Как видно из таблицы, функциональные нарушения со стороны печени наиболее часто наблюдались в случаях комбинированной эхинококкэктомии, когда оперативные вмешательства выполнялись при множественном эхинококкозе печени. Выраженность их была особенно отмечена в случаях классической и атипичной резекции печени и тотальной перицистэктомии при больших эхинококковых кистах печени. Хорошие отдалённые результаты были выявлены у пациентов, которым были выполнены: аплатизация кисты, краевая резекция печени с кистой и субтотальная перицистэктомия. Оно и понятно, поскольку указанные операции выполнялись, в основном, при I и II степени сложности оперативных вмешательств. Рецидив эхинококковой болезни был отмечен у 43 (8,9%) пациентов. Среди них: после наружного дренирования остаточной полости — у 6 (13,9%) пациентов, наружного дренирования уменьшенной остаточной полости - у 9 (20,9%), полной ликвидации фиброзной полости -у 10 (23,3%), перкутанного пункционного дренирования под контролем УЗИ - у 1 (2,3%) и комбинированной эхинококкэктомии - у 17 (39,6%) больных. Высокий процент рецидива эхинококкоза при комбинированной эхинококкэктомии печени объясняется тем, что этот вариант операции выполняется, в основном, при множественном эхинококкозе печени, то есть, в случаях, когда кисты находятся в различных фазах жизнедеятельности паразита, и при некоторых из них имеются те или иные осложнения. Более того, при множественном эхинококкозе печени во время операции кисты малых размеров могут остаться незамеченными.

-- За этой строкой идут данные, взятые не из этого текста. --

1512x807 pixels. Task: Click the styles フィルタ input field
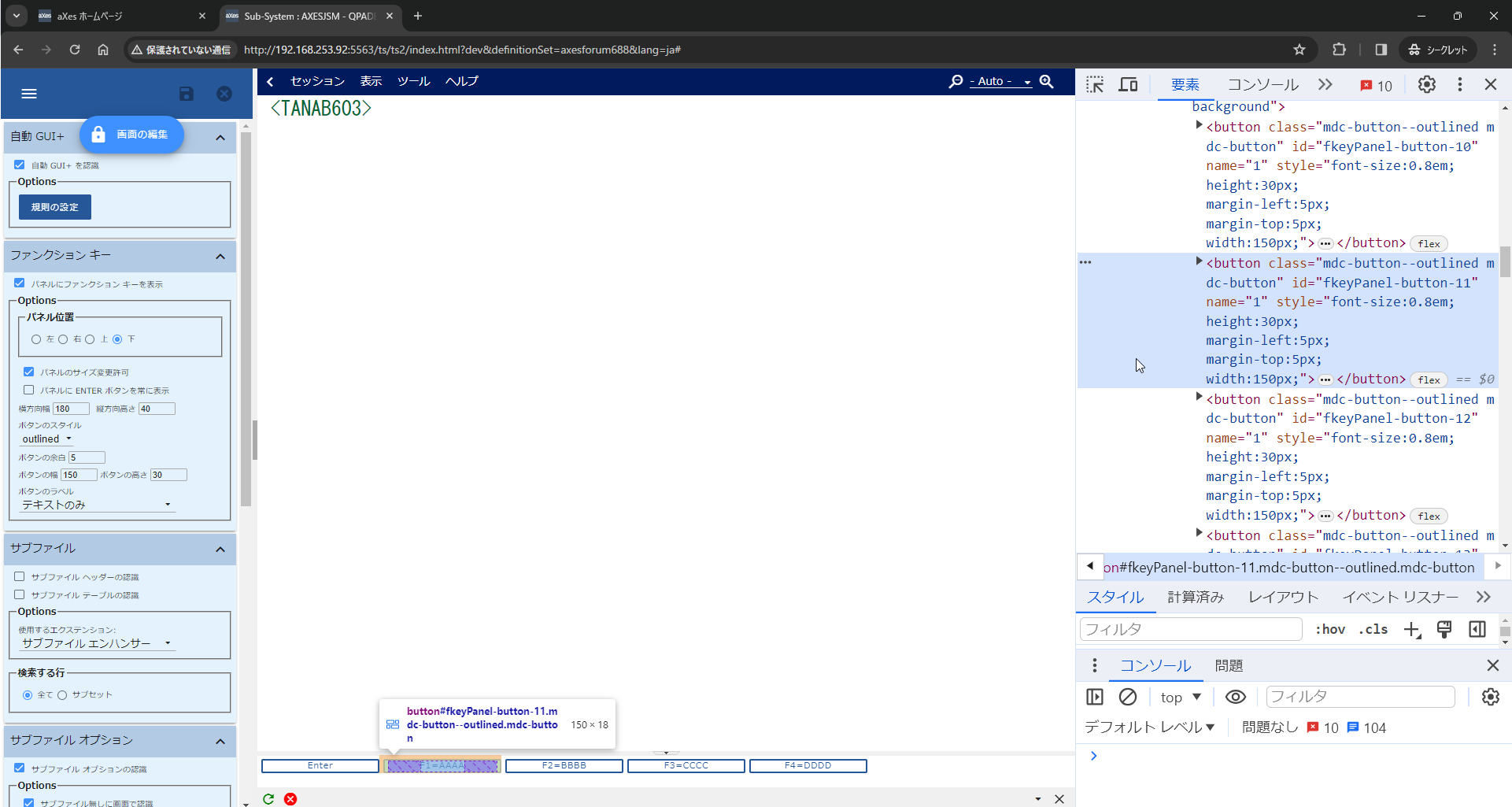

Таким образом, проведённый анализ показывает, что в плане профилактики рецидива эхинококкоза печени операции, выполняемые закрытым способом, имеют явные преимущества.

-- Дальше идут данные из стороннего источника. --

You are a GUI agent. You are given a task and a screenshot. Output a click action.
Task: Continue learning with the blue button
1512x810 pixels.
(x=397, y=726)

Таким образом, проведённый анализ результатов хирургического лечения 545 пациентов с эхинококкозом печени позволяет выделить наиболее эффективные варианты эхинококкэктомии печени. К ним относятся: аплатизация кист, краевая резекция печени вместе с кистой, субтотальная перицистэктомия, цистодигестивные анастомозы, резекция левой доли печени. Такие варианты завершения эхинококкэктомии печени, как: наружное дренирование остаточной полости, особенно при центральной локализации кисты с последующей неоднократной антипаразитарной обработкой остаточной полости через дренаж; перкутанное пункционное дренирование под эхотомоскопическим контролем; атипичные резекции печени с применением высоких технологий; тотальная цистперицистэктомия с применением высоких технологий (ультразвуковых, лазерных и плазменных скальпелей), также, являются эффективными вмешательствами. Указанные вмешательства выполнимы и в малоинвазивном варианте, но это прерогатива специализированных хирургических клиник. Широко применявшиеся в прошлом варианты завершения эхинококкэктомии печени, такие, как: инвагинация, капитонаж, оментопластика, оказались малоэффективными, и хирурги редко прибегают к ним. При прорыве эхинококковой кисты в билиарный тракт лучшим методом завершения операции оказались цисто- или билиодигестивные анастомозы в комбинации с наружным дренированием остаточной полости.
На основании вышеуказанного нами разработан алгоритм оперативных вмешательств при эхинококкозе печени с целью улучшения ближайших и отдалённых результатов хирургического лечения больных с указанной патологией (схема 1).